CodePudding user response:

Select the max date in a subquery for every part, it would give you one Result, the highest date.

The Query should work with most rdms

SELECT DISTINCT [part], (SELECT MAX([date]) FROM Table1 WHERE part = t1.part) [Date],[loc] FROM Table1 t1
part | Date     | loc    
---: | :------- | :------
 123 | 8/3/2022 | store 1
 123 | 8/3/2022 | store 2
 123 | 8/3/2022 | store 3

db<>fiddle here

CodePudding user response:

I am sure there is a more efficient way to do the query but I used a subquery. this should get you the desired result

SELECT DISTINCT m.[part], ad.x AS 'date', m.[loc]
FROM [MainTable] AS 'm'
LEFT OUTER JOIN 
  (SELECT MAX([date]) AS 'x', [part]
  FROM [MainTable]
  GROUP BY [part]) AS 'ad'
WHERE m.[part] = 123 --desired value

nbk's answer

There is the cleaner query.

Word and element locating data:
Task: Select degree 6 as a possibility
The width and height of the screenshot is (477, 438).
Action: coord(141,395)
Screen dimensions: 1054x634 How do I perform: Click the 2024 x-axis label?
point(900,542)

WRITTEN TASKS:
1 > Answer these questions about the SQL forum replies:
(a) According to the first reply, with most of what should the query work?
(b) Which location appears in the last row of the result table?
(c) In the second reply's subquery, what alias is given to MAX([date])?
2 > Carry the SQL forum replies further from their last line.
These records were drawn from a separate source.

TASK RESULTS:
1 >
(a) rdms
(b) store 3
(c) x

2 >
CodePudding user response:

Nearly the same as TiltedTeapot's answer:

drop table if exists #temp;
create table #temp ([part] int, [date] date, [loc] nvarchar(10));
insert into #temp values
    (123, '20220801', 'store 1'),
    (123, '20220802', 'store 1'),
    (123, null, 'store 2'),
    (123, '20220803', 'store 3');

select distinct 
    t1.part,
    t1.loc,
    t2.date
from
    #temp t1
    left join
    (
        select 
            part,
            max([date]) as date
        from #temp 
        group by part
    ) t2
    on t1.part = t2.part;

(written for MS SQL Server)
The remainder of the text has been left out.